Je ne suis pas naïf pour autant : je sais que la réussite d'un tel projet suppose que certaines conditions préalables soient réunies. Du côté des pays du sud et de l'est de la Méditerranée, les interconnexions sont encore à mettre en place. Un réseau électrique transméditerranéen plus fluide est nécessaire pour supporter les échanges dans les deux sens et permettre de gérer un accroissement massif de la production d'électricité d'origine renouvelable, notamment photovoltaïque.

Il conviendrait en outre de trouver un compromis avec des pays clés en matière de transit nord-sud, notamment l'Espagne et l'Italie, dont les marchés souffrent aujourd'hui de problèmes de surcapacité et qui sont plutôt méfiants sur ces enjeux.

Reste enfin à définir les contours de cette structure de coopération régionale renforcée : se limitera-t-elle à mutualiser certains efforts de recherche ou son objectif sera-t-il de mettre en oeuvre un véritable consortium industriel ?

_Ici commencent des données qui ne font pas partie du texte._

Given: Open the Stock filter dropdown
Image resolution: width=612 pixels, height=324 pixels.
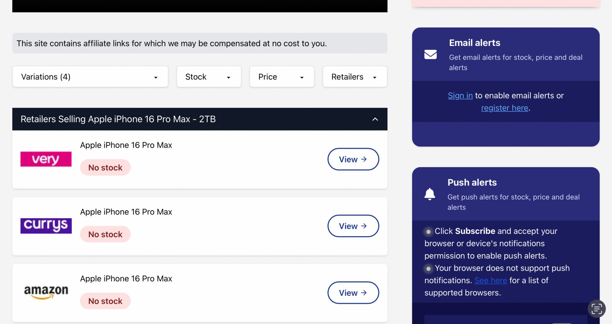Looking at the screenshot, I should click(209, 77).
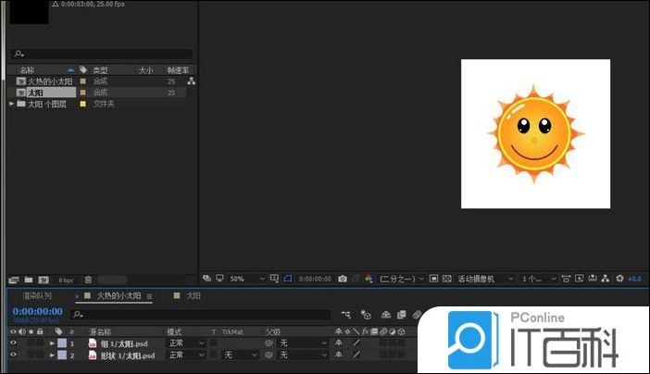Switch to the 渲染队列 tab
Screen dimensions: 650x374
click(x=37, y=296)
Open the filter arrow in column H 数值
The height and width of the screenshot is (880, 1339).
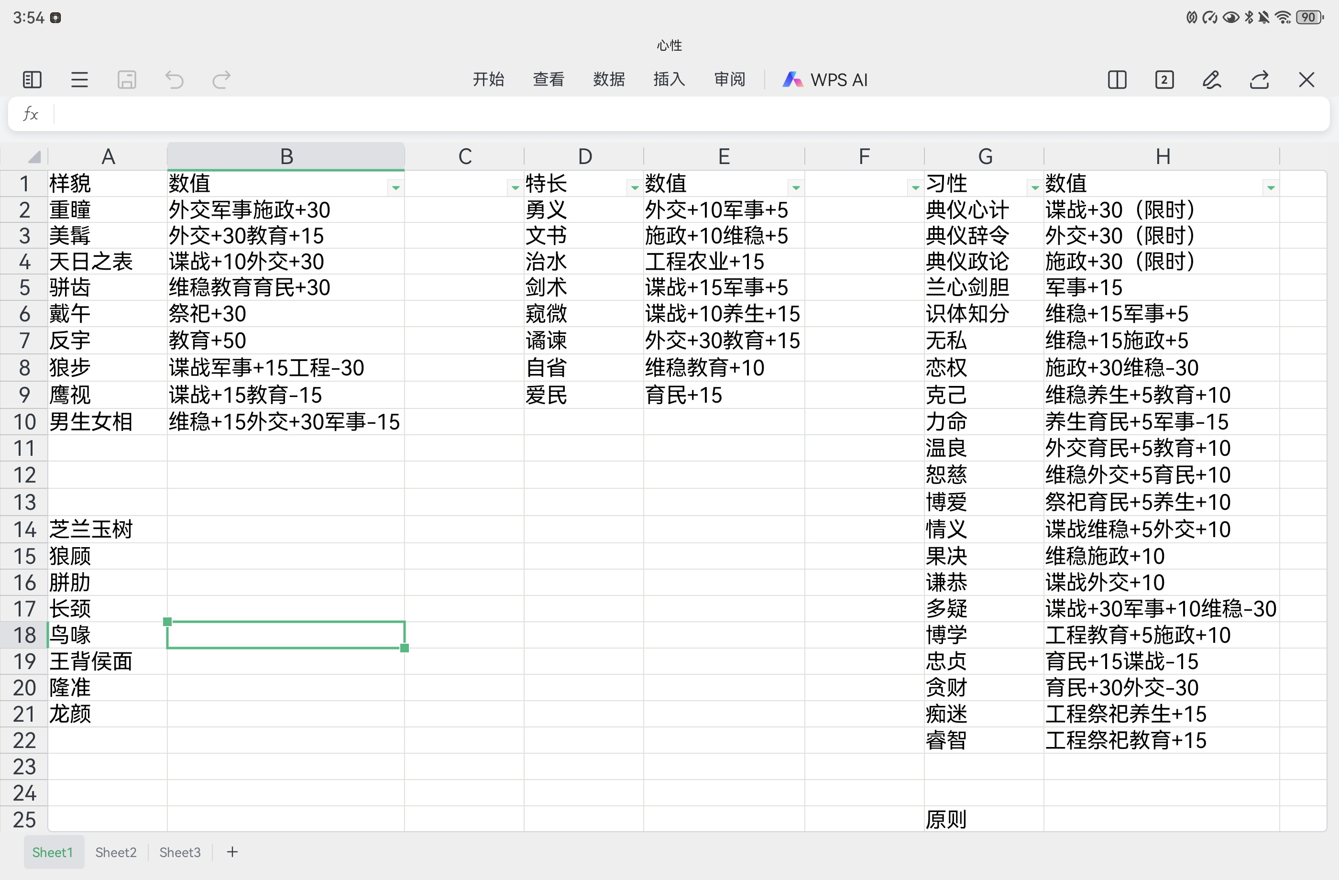(x=1271, y=187)
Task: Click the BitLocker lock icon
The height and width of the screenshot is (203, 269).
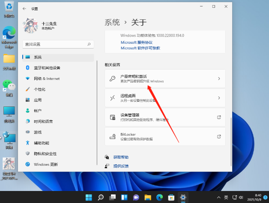Action: (x=112, y=136)
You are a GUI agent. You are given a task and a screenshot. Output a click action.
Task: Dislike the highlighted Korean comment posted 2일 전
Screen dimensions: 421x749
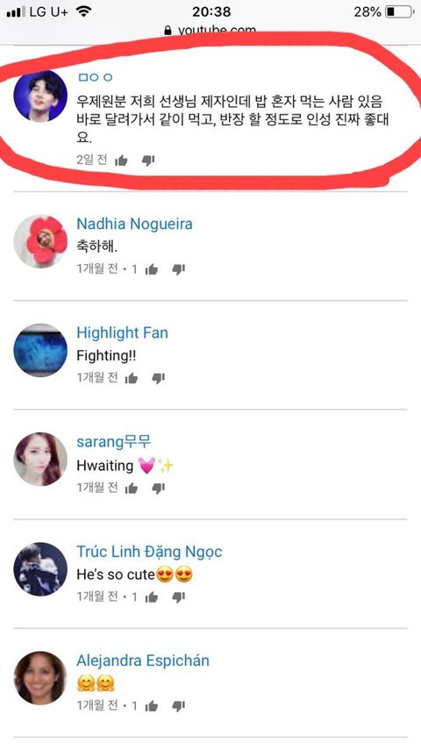148,161

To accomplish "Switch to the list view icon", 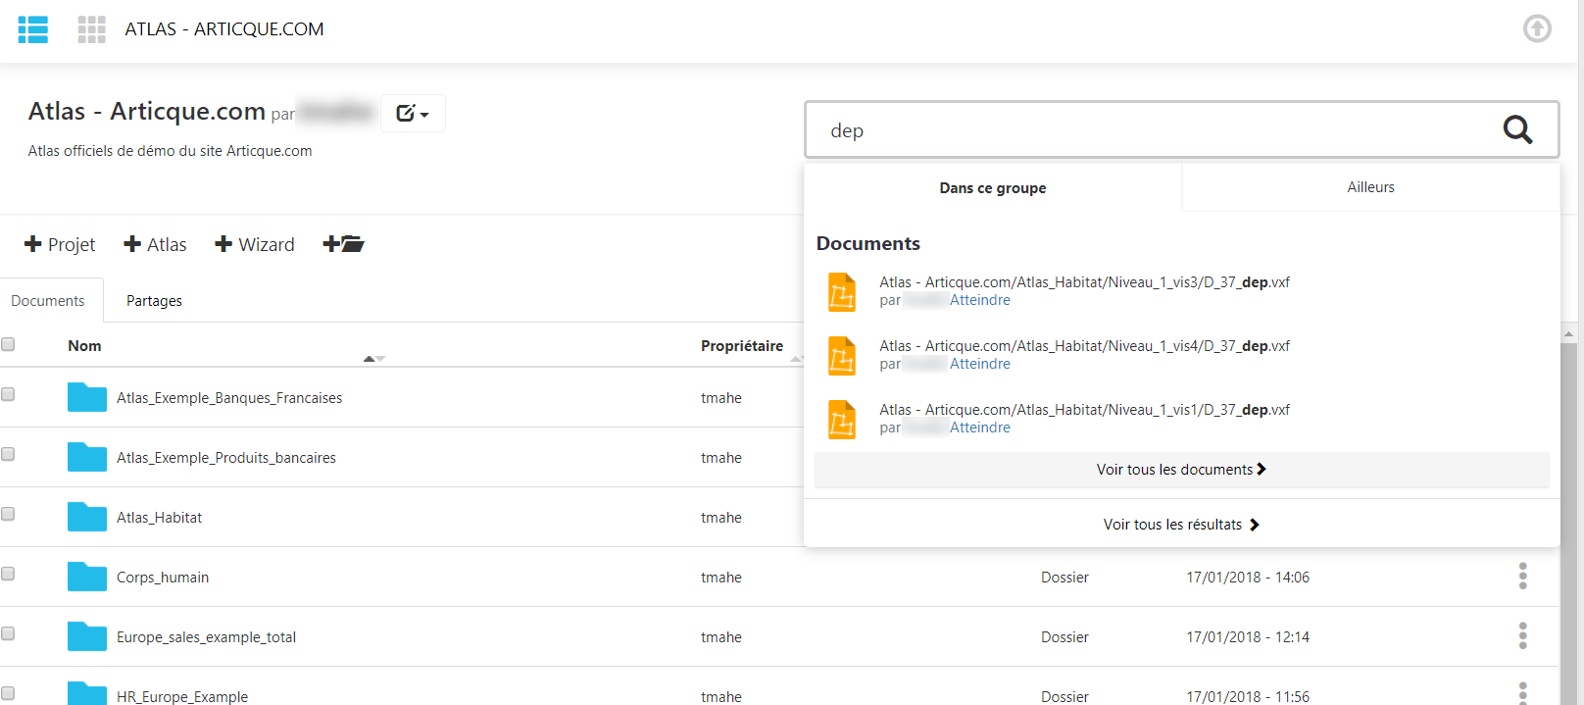I will point(33,29).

Parce que nous souhaitons faire preuve d'imagination et d'ambition et que nous voulons être à la hauteur des enjeux politiques, économiques, environnementaux du bassin méditerranéen, mon groupe votera en faveur de cette proposition de résolution, qui constitue pour nous un premier pas vers une communauté de destin. Ayons l'audace d'une ambition humaine partagée. Je renouvelle mes remerciements à notre collègue M'jid El Guerrab.